### Work instructions
Edit the listing from the line with "Click the 'Hello, Peter!'" up to and including the line with "Looking at the screenshot, I should (x=121, y=67).": reproduce those lines with "magnifier" changed to "magnifying glass" and everything else left unchanged.
+-------+
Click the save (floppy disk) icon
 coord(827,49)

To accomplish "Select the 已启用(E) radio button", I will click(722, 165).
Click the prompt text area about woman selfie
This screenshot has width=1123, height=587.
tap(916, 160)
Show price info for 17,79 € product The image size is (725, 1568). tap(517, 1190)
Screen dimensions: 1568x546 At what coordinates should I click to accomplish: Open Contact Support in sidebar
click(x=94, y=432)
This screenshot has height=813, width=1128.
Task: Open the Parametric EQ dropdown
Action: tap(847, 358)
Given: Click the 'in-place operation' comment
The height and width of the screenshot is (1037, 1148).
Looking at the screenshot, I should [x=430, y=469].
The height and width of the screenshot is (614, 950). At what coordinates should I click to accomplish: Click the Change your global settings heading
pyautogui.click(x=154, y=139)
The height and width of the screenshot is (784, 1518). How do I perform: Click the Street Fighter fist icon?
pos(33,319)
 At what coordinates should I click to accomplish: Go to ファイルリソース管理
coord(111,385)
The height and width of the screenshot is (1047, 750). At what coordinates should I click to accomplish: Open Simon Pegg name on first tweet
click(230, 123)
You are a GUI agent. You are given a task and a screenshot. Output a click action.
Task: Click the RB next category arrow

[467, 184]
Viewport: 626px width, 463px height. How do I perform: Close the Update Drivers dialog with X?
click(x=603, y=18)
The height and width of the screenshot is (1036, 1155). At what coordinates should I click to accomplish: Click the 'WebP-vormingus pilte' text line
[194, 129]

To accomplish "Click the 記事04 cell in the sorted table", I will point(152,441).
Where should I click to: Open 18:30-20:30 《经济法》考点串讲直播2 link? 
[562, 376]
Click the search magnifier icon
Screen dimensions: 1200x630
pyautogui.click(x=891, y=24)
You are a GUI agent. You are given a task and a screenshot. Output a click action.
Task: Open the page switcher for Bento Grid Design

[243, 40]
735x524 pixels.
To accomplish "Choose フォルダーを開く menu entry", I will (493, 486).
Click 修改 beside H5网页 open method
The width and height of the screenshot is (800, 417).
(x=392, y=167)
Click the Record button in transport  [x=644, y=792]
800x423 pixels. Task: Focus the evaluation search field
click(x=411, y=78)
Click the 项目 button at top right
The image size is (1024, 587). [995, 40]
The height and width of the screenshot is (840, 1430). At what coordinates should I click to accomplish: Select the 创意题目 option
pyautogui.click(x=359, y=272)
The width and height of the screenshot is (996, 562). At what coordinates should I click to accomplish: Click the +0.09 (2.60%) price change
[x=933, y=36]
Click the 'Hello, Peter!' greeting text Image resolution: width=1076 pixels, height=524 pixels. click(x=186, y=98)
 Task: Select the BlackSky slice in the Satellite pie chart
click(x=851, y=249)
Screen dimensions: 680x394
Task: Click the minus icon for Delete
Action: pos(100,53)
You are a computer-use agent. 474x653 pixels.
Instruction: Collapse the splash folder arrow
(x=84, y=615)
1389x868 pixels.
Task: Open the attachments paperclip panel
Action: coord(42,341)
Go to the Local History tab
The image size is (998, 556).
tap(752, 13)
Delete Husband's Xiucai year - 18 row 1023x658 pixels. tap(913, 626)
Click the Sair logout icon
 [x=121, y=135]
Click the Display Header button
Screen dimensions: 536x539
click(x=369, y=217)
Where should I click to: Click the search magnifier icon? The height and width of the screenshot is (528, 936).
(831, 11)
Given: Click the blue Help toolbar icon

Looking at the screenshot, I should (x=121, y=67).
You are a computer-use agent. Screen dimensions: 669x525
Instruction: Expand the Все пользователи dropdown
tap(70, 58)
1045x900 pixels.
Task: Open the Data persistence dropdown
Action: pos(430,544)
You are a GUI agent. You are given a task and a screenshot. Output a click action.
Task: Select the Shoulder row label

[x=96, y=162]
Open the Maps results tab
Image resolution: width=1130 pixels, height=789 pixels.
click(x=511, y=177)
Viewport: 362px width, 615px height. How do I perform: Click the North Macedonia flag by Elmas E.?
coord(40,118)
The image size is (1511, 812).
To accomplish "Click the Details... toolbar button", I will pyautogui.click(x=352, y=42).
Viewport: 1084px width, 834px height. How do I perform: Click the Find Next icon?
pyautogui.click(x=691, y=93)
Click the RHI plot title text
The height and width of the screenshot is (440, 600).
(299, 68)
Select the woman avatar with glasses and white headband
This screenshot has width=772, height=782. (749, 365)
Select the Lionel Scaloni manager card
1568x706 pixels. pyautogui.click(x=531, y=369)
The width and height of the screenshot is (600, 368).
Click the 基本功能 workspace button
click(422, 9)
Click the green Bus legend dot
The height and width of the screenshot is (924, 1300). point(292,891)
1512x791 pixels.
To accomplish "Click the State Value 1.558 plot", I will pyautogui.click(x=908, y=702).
+-------+
### Finished answer
Click the 'Hello, Peter!' greeting text Image resolution: width=1076 pixels, height=524 pixels. click(x=186, y=98)
 Task: Select the BlackSky slice in the Satellite pie chart
click(x=851, y=249)
Screen dimensions: 680x394
Task: Click the minus icon for Delete
Action: pos(100,53)
You are a computer-use agent. 474x653 pixels.
Instruction: Collapse the splash folder arrow
(x=84, y=615)
1389x868 pixels.
Task: Open the attachments paperclip panel
Action: coord(42,341)
Go to the Local History tab
The image size is (998, 556).
tap(752, 13)
Delete Husband's Xiucai year - 18 row 1023x658 pixels. tap(913, 626)
Click the Sair logout icon
 [x=121, y=135]
Click the Display Header button
Screen dimensions: 536x539
click(x=369, y=217)
Where should I click to: Click the search magnifying glass icon? The height and width of the screenshot is (528, 936).
(831, 11)
Given: Click the blue Help toolbar icon

Looking at the screenshot, I should (x=121, y=67).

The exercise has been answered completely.